Work request >> In the data below, find the line that contains "Мода (199, 65)" and the line that contains "Ричард Глоссип биография.". Copy both, plus every line between them, exactly.

Extracted entries >>
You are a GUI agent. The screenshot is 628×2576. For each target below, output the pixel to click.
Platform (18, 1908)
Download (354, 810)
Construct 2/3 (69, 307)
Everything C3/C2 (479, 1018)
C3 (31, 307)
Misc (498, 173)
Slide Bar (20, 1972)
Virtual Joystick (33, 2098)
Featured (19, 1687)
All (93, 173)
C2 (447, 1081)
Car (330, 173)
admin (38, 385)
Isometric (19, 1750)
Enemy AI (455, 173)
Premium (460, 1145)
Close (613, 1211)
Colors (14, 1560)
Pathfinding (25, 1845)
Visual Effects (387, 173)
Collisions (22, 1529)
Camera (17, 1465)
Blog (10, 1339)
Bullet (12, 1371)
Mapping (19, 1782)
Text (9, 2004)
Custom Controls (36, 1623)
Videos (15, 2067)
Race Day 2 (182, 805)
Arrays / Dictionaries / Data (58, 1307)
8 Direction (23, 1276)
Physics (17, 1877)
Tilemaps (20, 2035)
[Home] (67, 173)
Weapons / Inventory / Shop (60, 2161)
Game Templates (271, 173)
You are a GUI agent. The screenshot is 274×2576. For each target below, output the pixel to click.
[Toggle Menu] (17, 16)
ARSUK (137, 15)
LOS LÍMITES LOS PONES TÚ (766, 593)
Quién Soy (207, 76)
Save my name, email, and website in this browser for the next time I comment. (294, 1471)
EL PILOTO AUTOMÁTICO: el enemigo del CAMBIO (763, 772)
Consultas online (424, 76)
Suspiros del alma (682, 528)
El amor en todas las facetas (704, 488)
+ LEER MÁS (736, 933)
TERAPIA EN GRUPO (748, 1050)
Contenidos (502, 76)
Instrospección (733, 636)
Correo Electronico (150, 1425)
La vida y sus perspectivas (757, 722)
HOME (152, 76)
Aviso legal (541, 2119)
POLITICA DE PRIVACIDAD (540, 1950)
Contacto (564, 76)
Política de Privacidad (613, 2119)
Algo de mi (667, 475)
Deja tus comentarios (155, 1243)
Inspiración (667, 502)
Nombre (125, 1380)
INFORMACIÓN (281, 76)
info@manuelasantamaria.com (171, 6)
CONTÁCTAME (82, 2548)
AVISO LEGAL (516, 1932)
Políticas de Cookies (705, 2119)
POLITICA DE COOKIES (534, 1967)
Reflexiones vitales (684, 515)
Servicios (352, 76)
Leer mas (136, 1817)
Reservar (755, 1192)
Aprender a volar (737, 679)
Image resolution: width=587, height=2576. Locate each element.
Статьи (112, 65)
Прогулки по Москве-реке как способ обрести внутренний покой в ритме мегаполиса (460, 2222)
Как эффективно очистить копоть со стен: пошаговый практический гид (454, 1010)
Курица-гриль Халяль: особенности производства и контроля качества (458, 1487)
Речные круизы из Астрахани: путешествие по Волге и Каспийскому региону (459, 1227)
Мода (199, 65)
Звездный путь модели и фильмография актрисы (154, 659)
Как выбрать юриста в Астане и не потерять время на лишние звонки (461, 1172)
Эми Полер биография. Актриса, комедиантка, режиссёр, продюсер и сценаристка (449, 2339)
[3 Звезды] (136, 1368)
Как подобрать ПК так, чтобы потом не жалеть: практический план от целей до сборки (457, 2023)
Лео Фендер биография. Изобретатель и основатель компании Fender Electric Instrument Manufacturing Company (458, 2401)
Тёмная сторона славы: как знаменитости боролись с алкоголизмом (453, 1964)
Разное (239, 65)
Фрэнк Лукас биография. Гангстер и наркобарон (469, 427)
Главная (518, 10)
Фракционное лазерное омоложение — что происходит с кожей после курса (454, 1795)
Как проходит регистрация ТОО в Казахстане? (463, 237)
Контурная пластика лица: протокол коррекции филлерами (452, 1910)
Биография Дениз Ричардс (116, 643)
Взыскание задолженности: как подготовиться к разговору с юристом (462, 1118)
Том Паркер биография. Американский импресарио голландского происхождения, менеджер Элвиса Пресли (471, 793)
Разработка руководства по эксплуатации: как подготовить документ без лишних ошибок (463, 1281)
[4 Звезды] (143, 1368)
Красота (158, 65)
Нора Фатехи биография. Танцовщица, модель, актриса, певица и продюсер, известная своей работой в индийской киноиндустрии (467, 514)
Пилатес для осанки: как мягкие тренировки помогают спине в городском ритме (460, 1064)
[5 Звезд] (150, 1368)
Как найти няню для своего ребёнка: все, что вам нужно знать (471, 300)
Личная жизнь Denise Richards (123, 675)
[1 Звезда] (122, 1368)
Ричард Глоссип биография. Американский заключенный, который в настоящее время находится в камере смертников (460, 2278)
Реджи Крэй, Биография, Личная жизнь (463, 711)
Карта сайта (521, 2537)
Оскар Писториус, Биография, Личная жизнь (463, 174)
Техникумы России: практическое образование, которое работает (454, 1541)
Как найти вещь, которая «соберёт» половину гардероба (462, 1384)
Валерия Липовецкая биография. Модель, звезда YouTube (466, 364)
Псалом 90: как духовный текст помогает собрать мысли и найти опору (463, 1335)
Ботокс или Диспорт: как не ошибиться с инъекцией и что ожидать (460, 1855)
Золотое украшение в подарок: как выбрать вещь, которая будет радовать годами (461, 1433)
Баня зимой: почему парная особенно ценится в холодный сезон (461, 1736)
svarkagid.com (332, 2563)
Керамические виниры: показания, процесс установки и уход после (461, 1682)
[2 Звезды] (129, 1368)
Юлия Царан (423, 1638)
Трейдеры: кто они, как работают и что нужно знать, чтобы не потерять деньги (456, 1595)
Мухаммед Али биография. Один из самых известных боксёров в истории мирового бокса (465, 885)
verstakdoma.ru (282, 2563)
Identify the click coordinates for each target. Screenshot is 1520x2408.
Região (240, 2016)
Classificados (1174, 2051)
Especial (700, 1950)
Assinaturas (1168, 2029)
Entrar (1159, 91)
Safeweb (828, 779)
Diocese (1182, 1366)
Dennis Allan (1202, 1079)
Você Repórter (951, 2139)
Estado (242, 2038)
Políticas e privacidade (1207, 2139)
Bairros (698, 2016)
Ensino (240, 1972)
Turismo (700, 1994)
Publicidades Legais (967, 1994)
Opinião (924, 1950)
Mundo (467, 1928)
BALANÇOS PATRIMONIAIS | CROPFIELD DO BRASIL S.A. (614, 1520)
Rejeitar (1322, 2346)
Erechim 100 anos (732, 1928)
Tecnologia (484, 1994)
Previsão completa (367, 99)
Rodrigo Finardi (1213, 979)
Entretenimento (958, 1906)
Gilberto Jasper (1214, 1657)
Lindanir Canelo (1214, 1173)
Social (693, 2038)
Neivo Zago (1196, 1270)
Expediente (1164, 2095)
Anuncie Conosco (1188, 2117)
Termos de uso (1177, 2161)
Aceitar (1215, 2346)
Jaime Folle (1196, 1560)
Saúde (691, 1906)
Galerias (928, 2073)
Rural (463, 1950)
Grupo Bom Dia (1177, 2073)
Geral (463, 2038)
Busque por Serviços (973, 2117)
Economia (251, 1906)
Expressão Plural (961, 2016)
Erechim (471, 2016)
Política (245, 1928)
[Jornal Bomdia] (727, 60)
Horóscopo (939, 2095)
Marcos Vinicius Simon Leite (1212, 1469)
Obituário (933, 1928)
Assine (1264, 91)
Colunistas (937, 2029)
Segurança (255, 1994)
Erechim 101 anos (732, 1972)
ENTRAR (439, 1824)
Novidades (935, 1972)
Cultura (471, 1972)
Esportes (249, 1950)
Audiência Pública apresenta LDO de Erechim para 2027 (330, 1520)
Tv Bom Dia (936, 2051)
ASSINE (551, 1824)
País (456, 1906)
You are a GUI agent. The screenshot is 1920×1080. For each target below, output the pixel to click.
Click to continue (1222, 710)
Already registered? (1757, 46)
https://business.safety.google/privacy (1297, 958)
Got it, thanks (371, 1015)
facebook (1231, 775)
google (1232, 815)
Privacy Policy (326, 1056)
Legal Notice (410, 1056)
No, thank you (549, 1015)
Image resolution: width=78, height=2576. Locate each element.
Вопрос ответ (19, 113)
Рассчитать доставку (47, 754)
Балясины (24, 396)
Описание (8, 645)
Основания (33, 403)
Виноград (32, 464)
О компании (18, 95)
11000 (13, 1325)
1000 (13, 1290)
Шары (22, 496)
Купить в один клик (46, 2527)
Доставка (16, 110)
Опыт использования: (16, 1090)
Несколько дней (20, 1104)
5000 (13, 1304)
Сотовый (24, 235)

Expected answer >>
Мода (199, 65)
Звездный путь модели и фильмография актрисы (154, 659)
Как выбрать юриста в Астане и не потерять время на лишние звонки (461, 1172)
Эми Полер биография. Актриса, комедиантка, режиссёр, продюсер и сценаристка (449, 2339)
[3 Звезды] (136, 1368)
Как подобрать ПК так, чтобы потом не жалеть: практический план от целей до сборки (457, 2023)
Лео Фендер биография. Изобретатель и основатель компании Fender Electric Instrument Manufacturing Company (458, 2401)
Тёмная сторона славы: как знаменитости боролись с алкоголизмом (453, 1964)
Разное (239, 65)
Фрэнк Лукас биография. Гангстер и наркобарон (469, 427)
Главная (518, 10)
Фракционное лазерное омоложение — что происходит с кожей после курса (454, 1795)
Как проходит регистрация ТОО в Казахстане? (463, 237)
Контурная пластика лица: протокол коррекции филлерами (452, 1910)
Биография Дениз Ричардс (116, 643)
Взыскание задолженности: как подготовиться к разговору с юристом (462, 1118)
Том Паркер биография. Американский импресарио голландского происхождения, менеджер Элвиса Пресли (471, 793)
Разработка руководства по эксплуатации: как подготовить документ без лишних ошибок (463, 1281)
[4 Звезды] (143, 1368)
Красота (158, 65)
Нора Фатехи биография. Танцовщица, модель, актриса, певица и продюсер, известная своей работой в индийской киноиндустрии (467, 514)
Пилатес для осанки: как мягкие тренировки помогают спине в городском ритме (460, 1064)
[5 Звезд] (150, 1368)
Как найти няню для своего ребёнка: все, что вам нужно знать (471, 300)
Личная жизнь Denise Richards (123, 675)
[1 Звезда] (122, 1368)
Ричард Глоссип биография. Американский заключенный, который в настоящее время находится в камере смертников (460, 2278)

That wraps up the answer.